Only about 1% of participants in the scheme followed the linear Prepare-Trial-Hire pathway involving employability training, followed by an internship, followed by a job placement. Many participants only participated in one or two of the elements of the scheme, with the majority accessing only the Youth Bonus Wage Subsidy or the Employability Skills Training. About half of participants who completed an internship placement found a job within three months of the end of their internship, with at least 39% of participants who completed an internship being employed with their host business. But an evaluation of the scheme found that only about 14% of these job placements following a PaTH internship represented 'new' jobs, where a jobseeker was hired for a vacancy that would not otherwise exist if not for their participation in the PaTH scheme. The remainder represented substitution and deadweight effects, where the vacancy would have been filled regardless (55%), or where the jobseeker would have been hired for the role as a regular applicant regardless of their participation in PaTH (30%).

As of 2019, the top five employers using the program were Coles, Woolworths, Chemist Warehouse, AHS Hospitality and Hog's Breath Cafe. The top job categories for participants were as cafe workers, sales assistants and kitchenhands. 29% of internships were in accommodation and food services, 20% were in retail trade, and 17% were in other services.

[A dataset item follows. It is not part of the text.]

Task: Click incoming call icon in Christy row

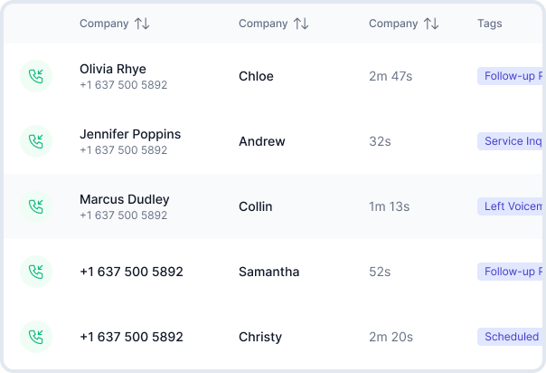Action: (x=36, y=337)
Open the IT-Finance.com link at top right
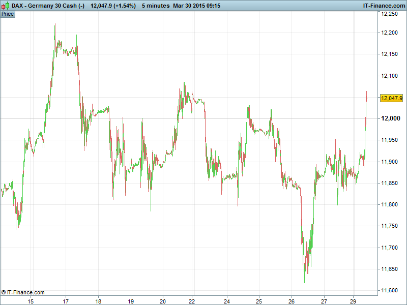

The Australian Labor Party opposition had opposed the program since its inception and committed to scrapping it if elected at both the 2019 and 2022 federal elections. After winning power in 2022, the Albanese government announced that the program would cease on 1 October 2022.

==Criticism==

The scheme was widely criticised for requiring young people to act as "unpaid labour". Participants did not receive a salary from their host organisation during their internship, instead receiving a $200 per fortnight incentive on top of their regular welfare payment. With internships being for up to 50 hours per fortnight, this meant that participants were 'paid' as little as $4 per hour. Employment Minister Michaelia Cash called the claim that workers were paid $4 per hour "a blatant lie", pointing out that this payment was in addition to participants' existing welfare payments. Others criticised instances of poor working conditions, with some participants reporting sexual harassment and unsafe conditions, and 33 participants suffering workplace injuries during their internships.

Providers were required to confirm that a host business had a "reasonable prospect" of offering the young person a job at the completion of their internship. But host businesses were not required to hire participants. One host business was made ineligible for the program after taking on 17 interns without offering any of them a job. An evaluation of the program found that, in cases where a host business did not offer a participant a job at the completion of their internship, 42% of the time this was due to the intern being unsuitable, 29% of the time this was due to the intern leaving or quitting, and 17% of the time this was due to the business being unable to offer them a job.

Unions also criticised the scheme for potentially displacing regular workers. Providers were required to ensure that host businesses were not using PaTH participants to replace ordinary workers. But the Australian Council of Trade Unions claimed after the announcement of the scheme that it would "replace existing entry-level jobs". Hungry Jack's was criticised in late 2018 for advertising for PaTH interns over the Christmas period, with the Retail and Fast Food Workers Union alleging that Hungry Jack's was using the scheme to replace their Christmas casual workforce, which would otherwise be made up of regular, paid temporary workers. In the 2018 PaTH Host Business Survey, 7% of employers reported that there had been displacement of their existing workers during the internship.